中国EC最大手のアリババ集団のクラウドサービス「阿里雲(アリクラウド)」は2021年5月20日、中国・上海の浦東金橋開発区を拠点とし、ドイツBMWのオープンイノベーション部門「BMW Startup Garage」と共同で設立した「連合イノベーション基地」の運営を正式に開始した。20年7月3日に連合イノベーション基地を設立することを発表して以来の進展だ。当基地において、両社はスタートアップ企業によるイノベーションのスケールアップをサポートする。

中国・上海の浦東金橋開発区にあるアリクラウドとBMWの「連合イノベーション基地」(画像はアリババのニュースリリースより)
中国・上海の浦東金橋開発区にあるアリクラウドとBMWの「連合イノベーション基地」(画像はアリババのニュースリリースより)

連合イノベーション基地にまずは20社以上が入居

 アリクラウドとBMWは、中国で両社のイノベーションを加速する仕組みづくりとして、連合イノベーション基地を設立している。役割分担はこうだ。まずアリクラウドは、優秀なスタートアップ企業を選抜してイノベーション基地に入居させていく。同時にアリババのクラウド技術やエコシステム、イノベーション技術およびスタートアップ企業を支援するサービスなどの資源を、入居企業に開放する。

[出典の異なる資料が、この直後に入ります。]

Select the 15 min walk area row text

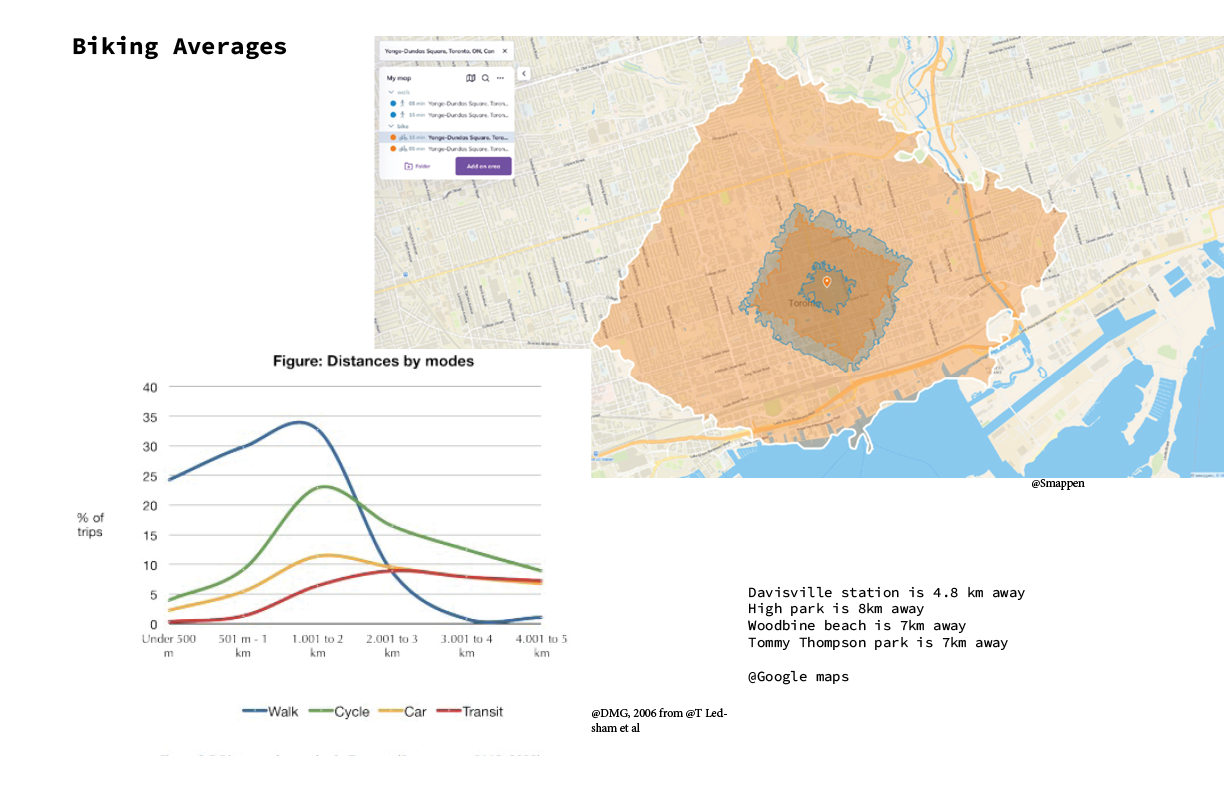467,115
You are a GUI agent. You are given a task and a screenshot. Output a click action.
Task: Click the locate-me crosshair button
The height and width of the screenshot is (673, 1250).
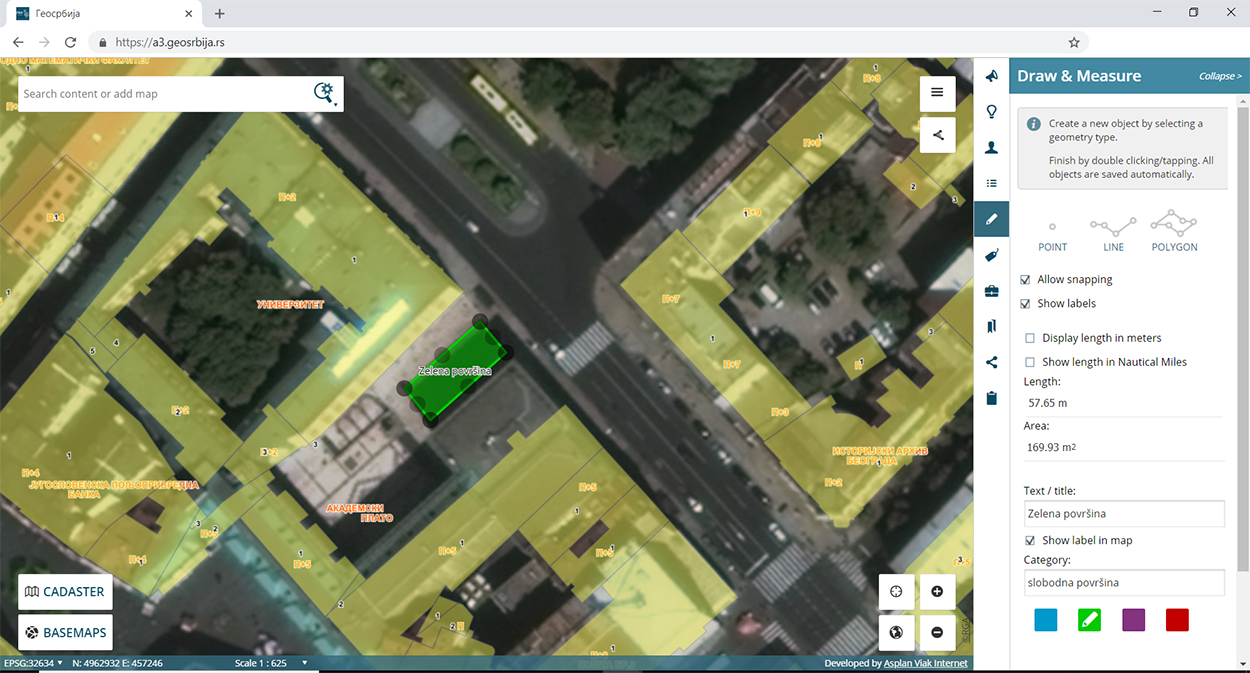[x=896, y=591]
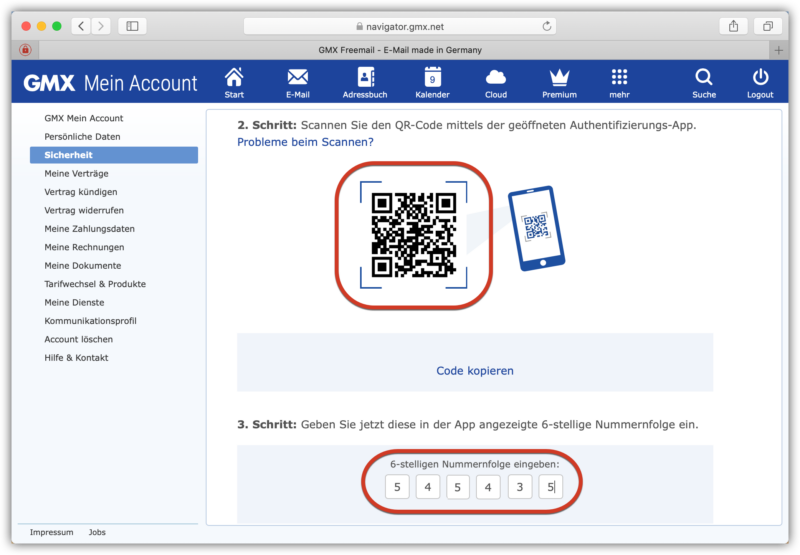
Task: Open the Cloud icon
Action: coord(496,78)
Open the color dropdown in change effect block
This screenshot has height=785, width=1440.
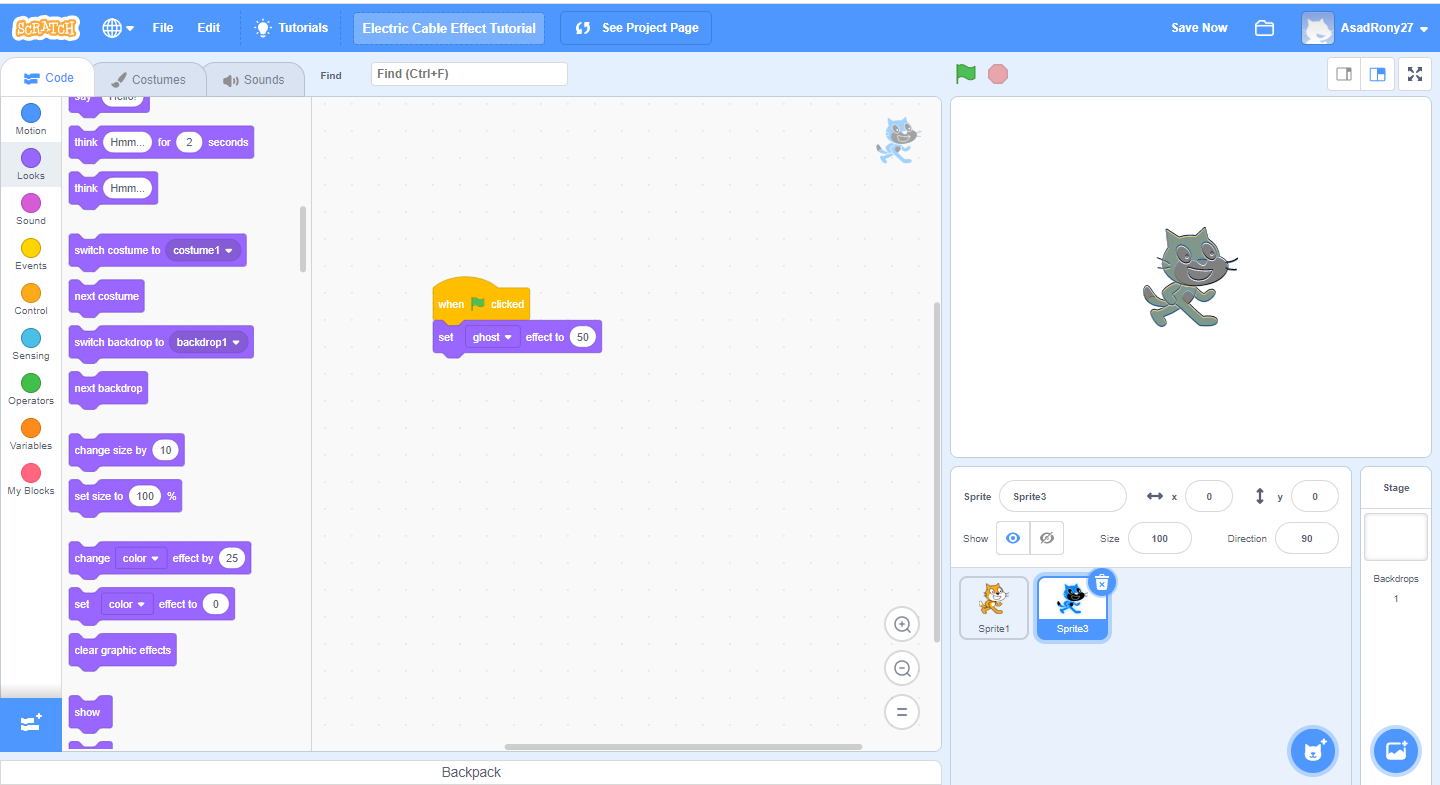[x=140, y=558]
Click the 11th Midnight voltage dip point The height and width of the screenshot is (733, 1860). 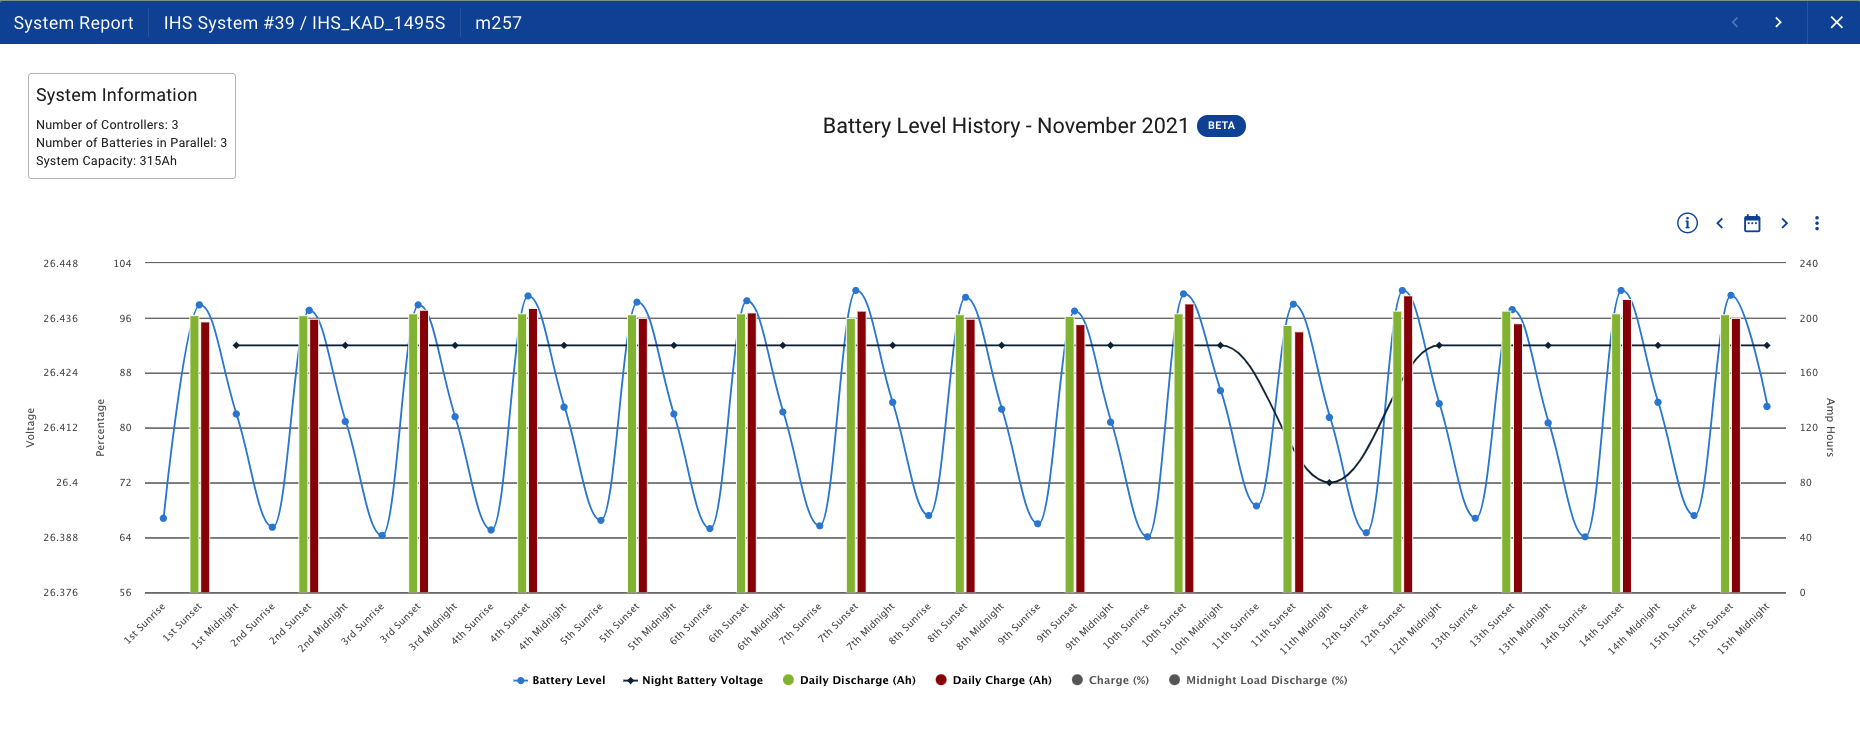[1329, 483]
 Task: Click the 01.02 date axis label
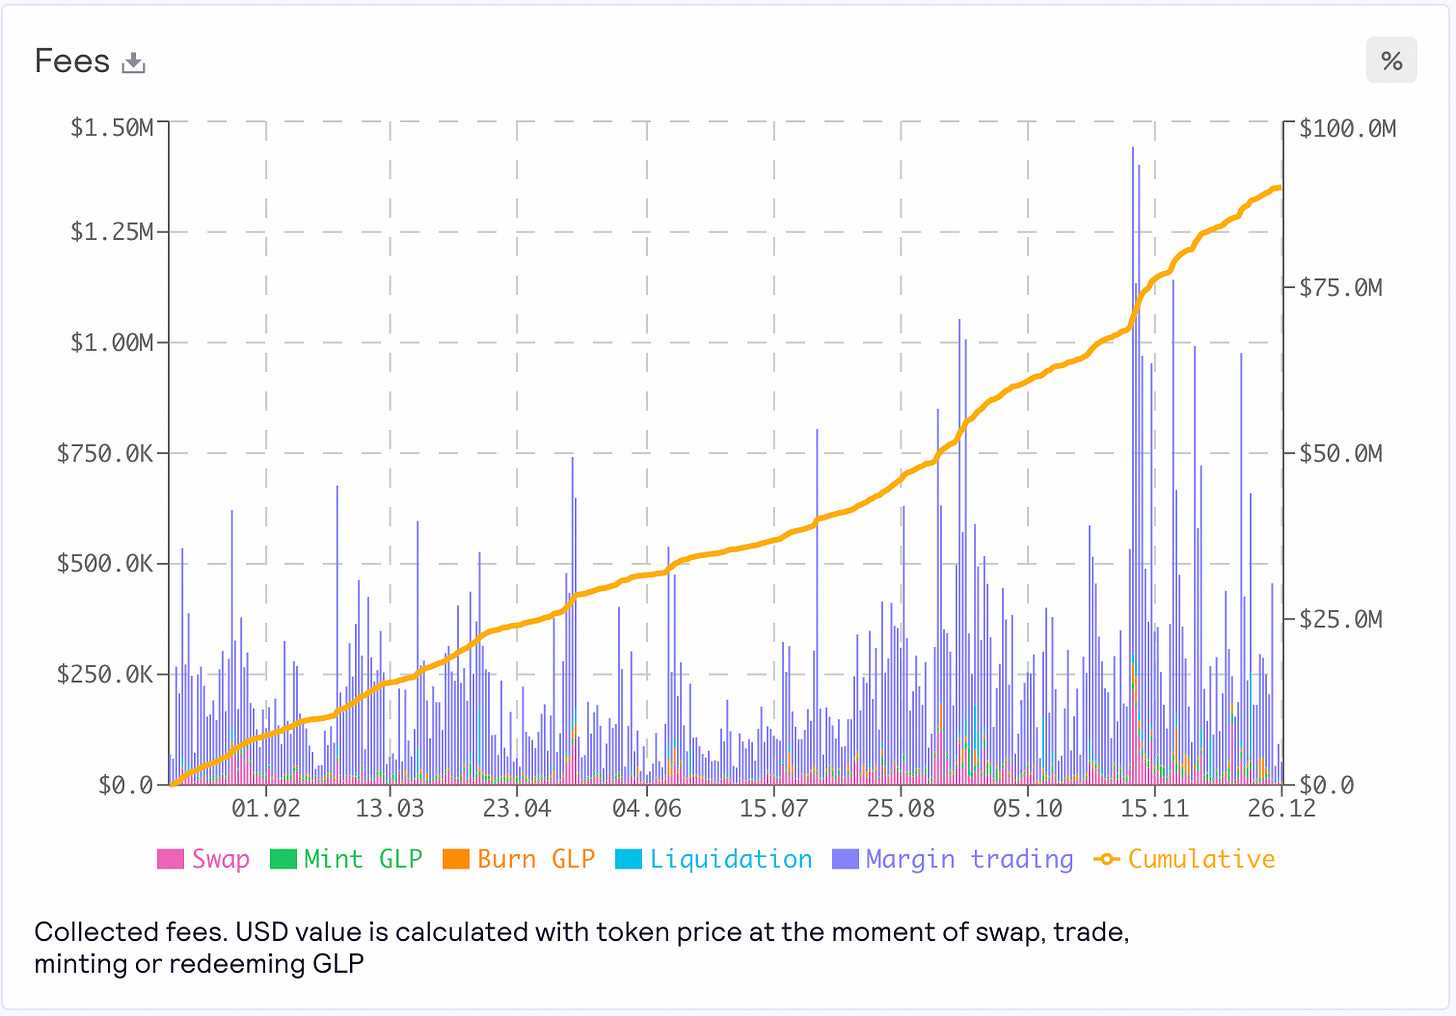(266, 808)
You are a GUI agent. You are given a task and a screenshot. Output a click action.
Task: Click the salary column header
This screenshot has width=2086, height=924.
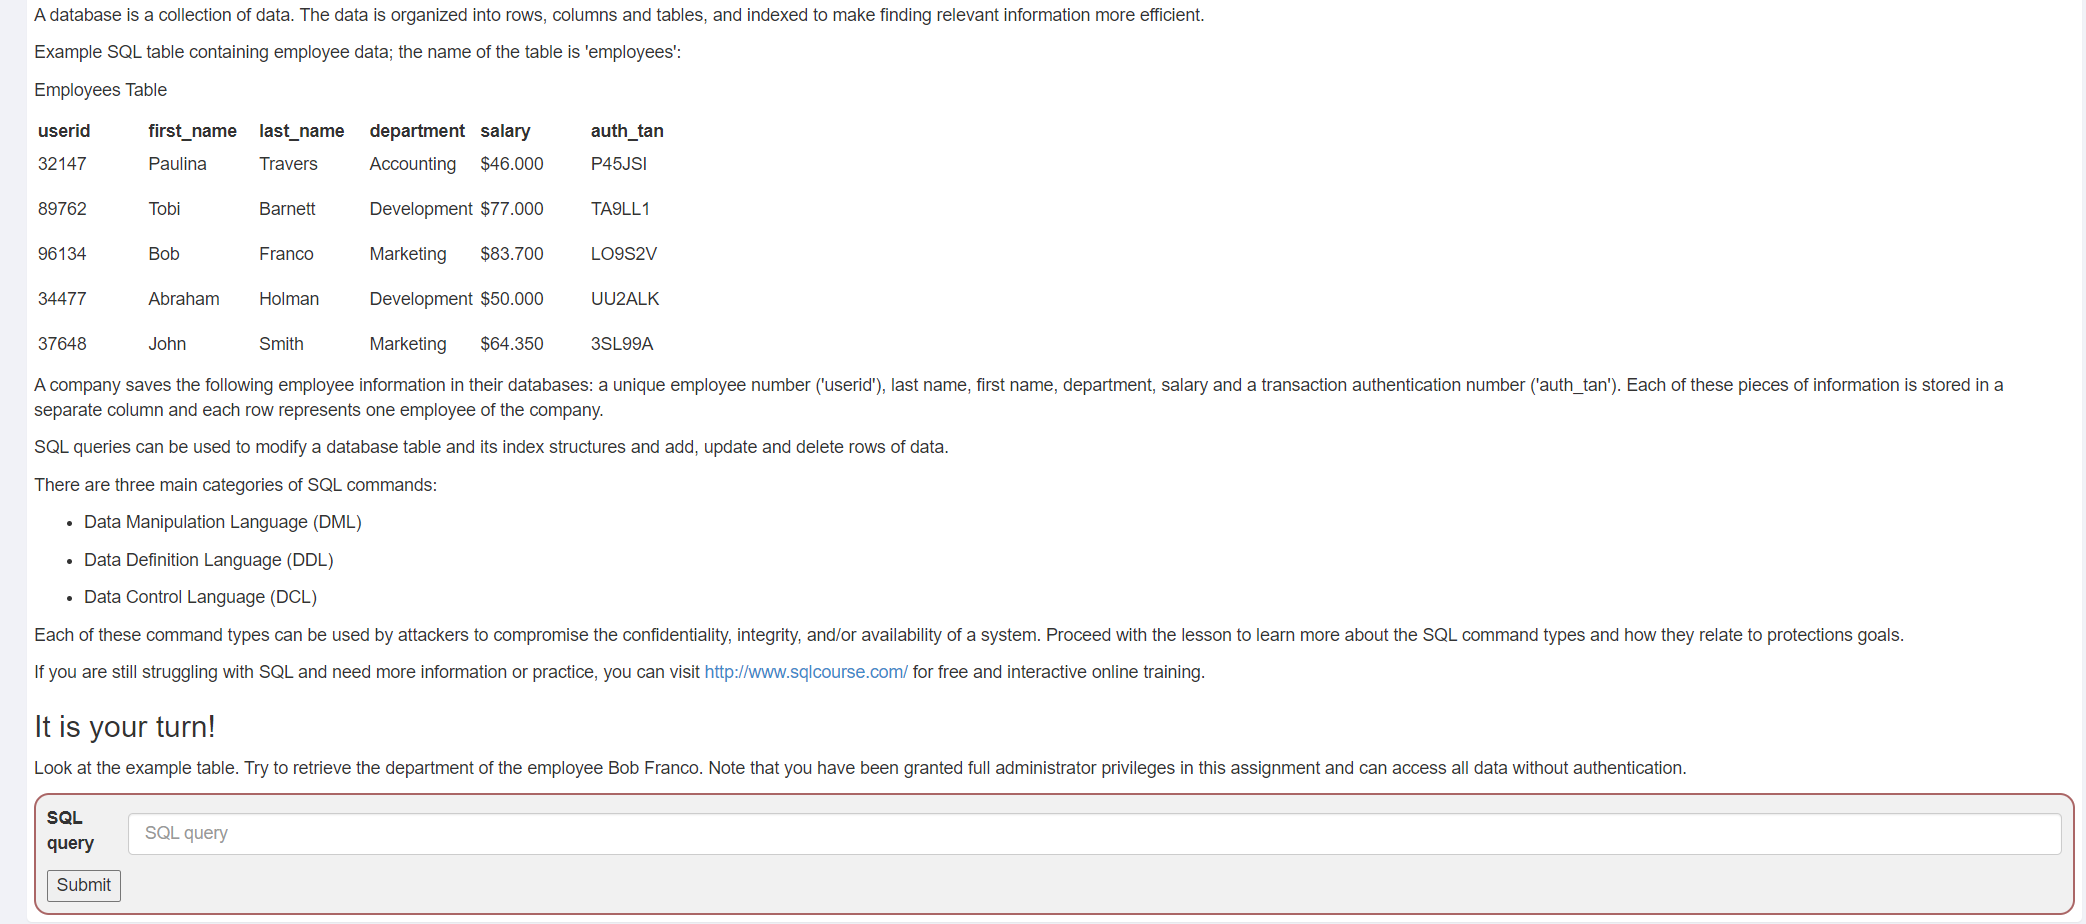pyautogui.click(x=505, y=131)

 一方BMWは、プラットフォームとして機能するBMW Startup Garageを通じて、PoC(概念実証)や製品テスト、ベンチャーキャピタルとのマッチング支援サービスや金融サービスなどを提供する。加えて、BMWのA.C.E.S.(運転支援技術、コネクティビティー、電動化技術、シェアード&サービス)のエコシステムを提供し、入居企業の成長を加速させる。連合イノベーション基地での支援を通じて成長した優秀なスタートアップ企業は、BMWのサプライチェーンシステムへの参入も認められるため、スタートアップでありながらBMWを顧客にすることができ、メリットは大きい。

 この連合イノベーション基地の設立計画が発表された2020年7月3日には、両社は3年間で少なくとも300社の中国スタートアップ企業をサポートしていくことを目標としていた(参考記事:「アリババ BMWと連携して自動車分野のイノベーションを加速」)。